▶ Work task: Please repeat each line from the one holding "The height and width of the screenshot is (619, 1366)." through the final line of the data, exactly as it stands, with no pictures.

(Stored entries)
>>>

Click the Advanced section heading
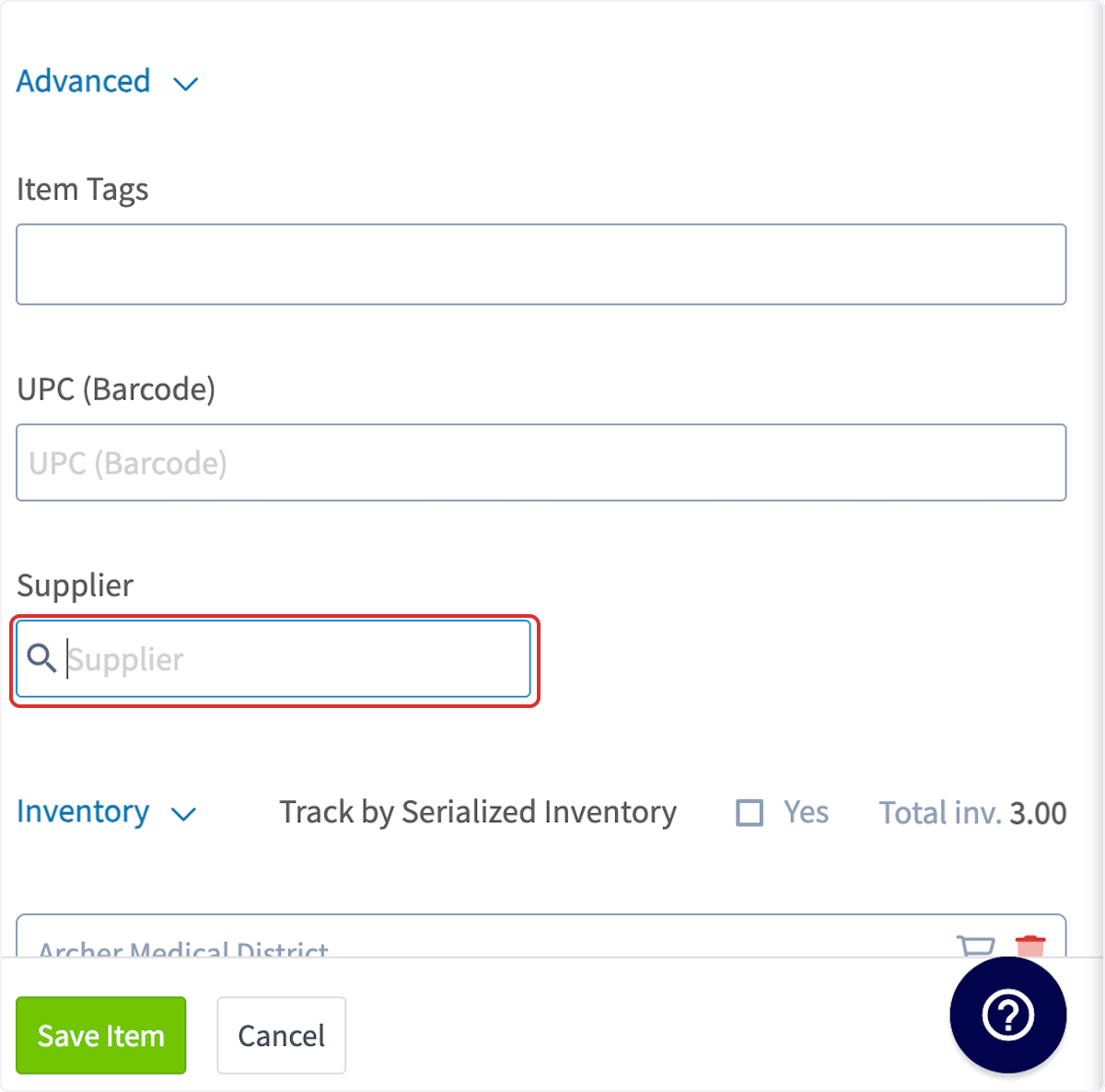The image size is (1105, 1092). 83,81
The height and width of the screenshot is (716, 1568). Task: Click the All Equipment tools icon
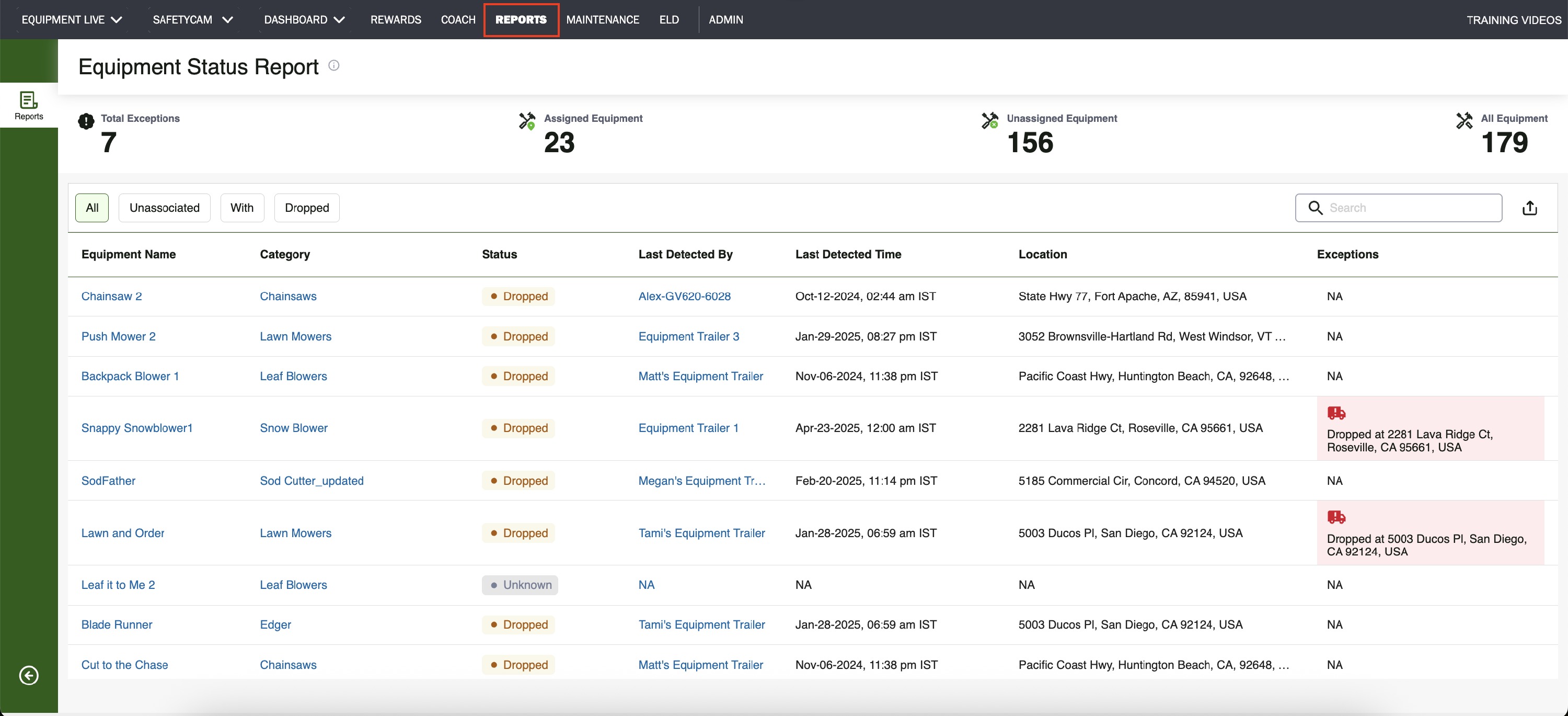[1464, 120]

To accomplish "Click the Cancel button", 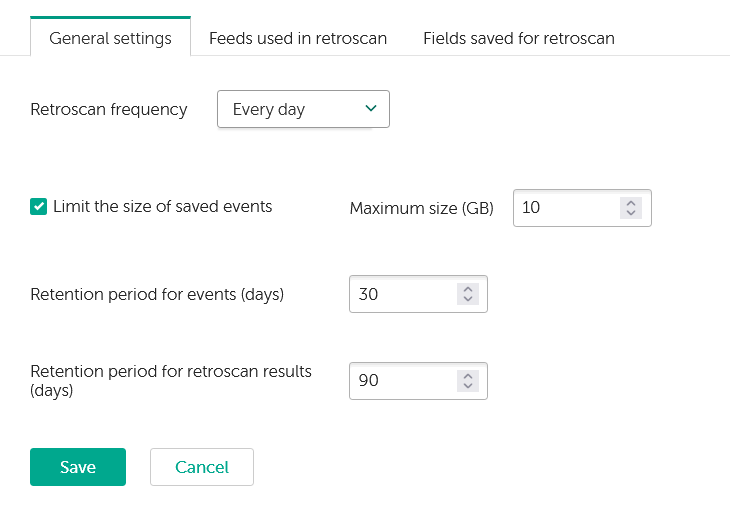I will click(202, 467).
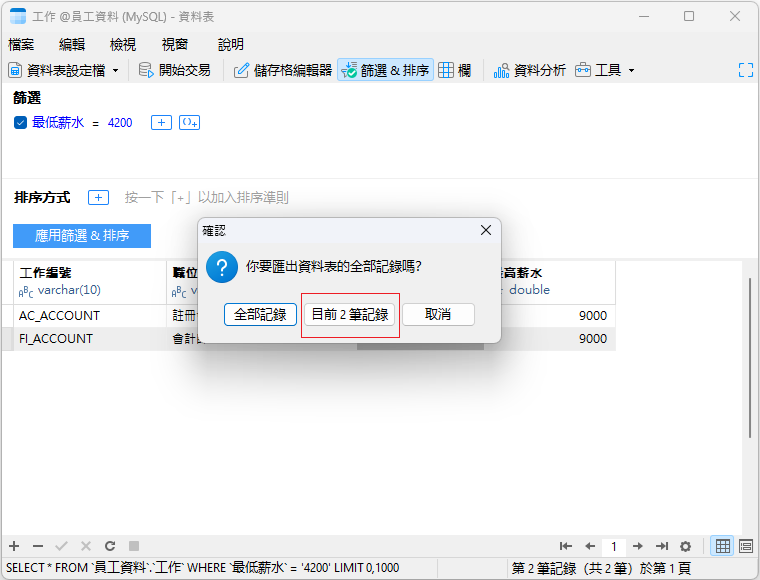Toggle the 篩選 & 排序 toolbar button
760x580 pixels.
coord(386,70)
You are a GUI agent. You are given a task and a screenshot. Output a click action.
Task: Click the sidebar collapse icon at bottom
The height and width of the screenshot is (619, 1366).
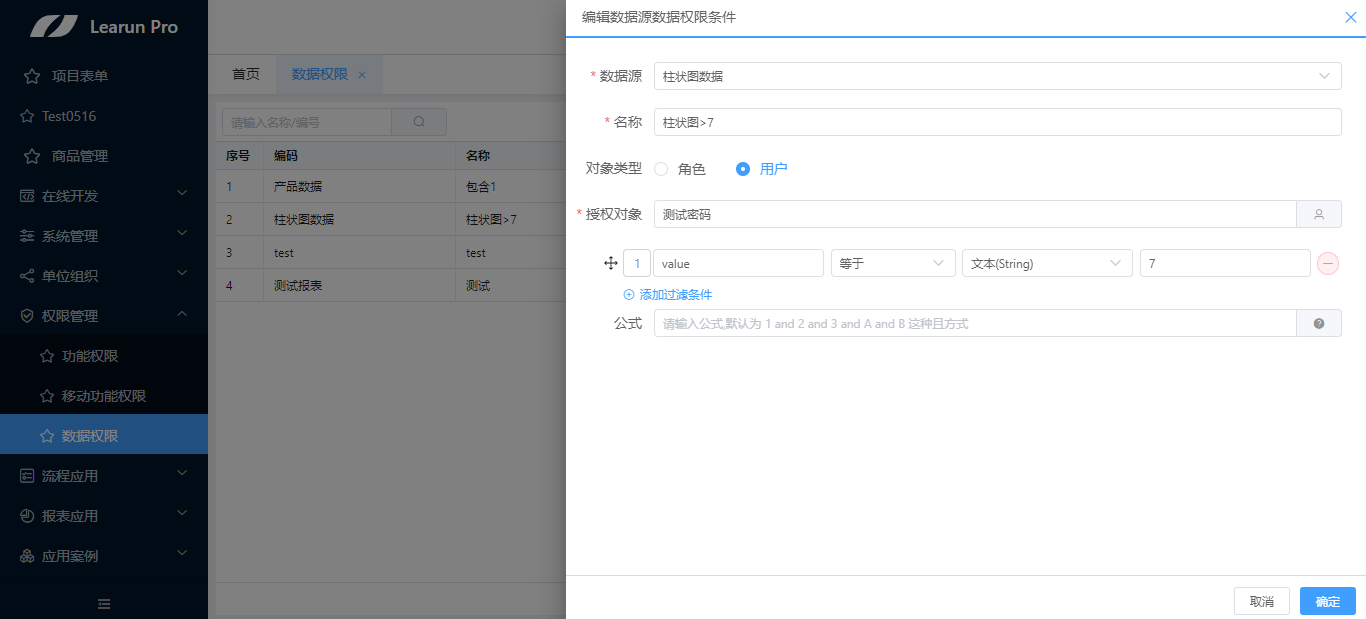(x=104, y=603)
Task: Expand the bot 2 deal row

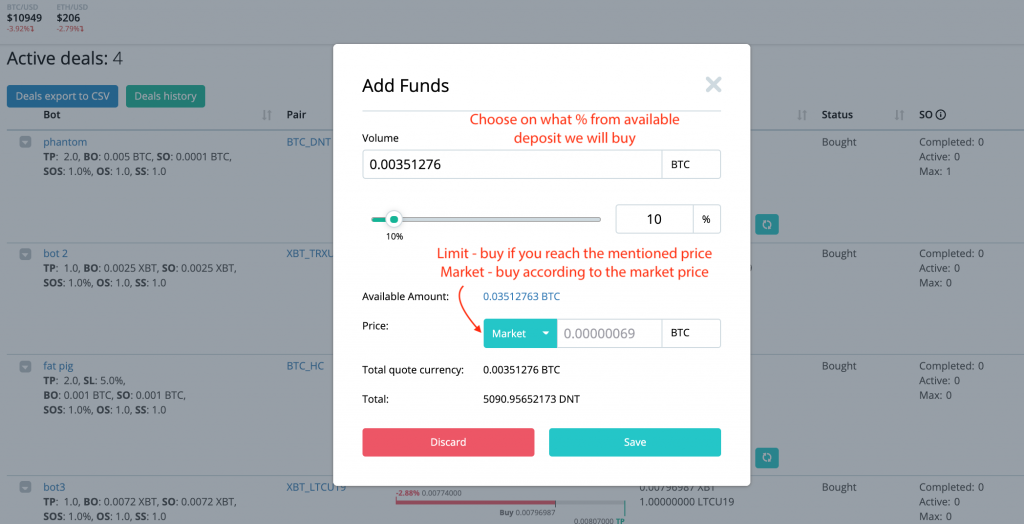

<<<

▶ Answer space:
The height and width of the screenshot is (619, 1366).
(x=104, y=603)
Task: Expand the bot 2 deal row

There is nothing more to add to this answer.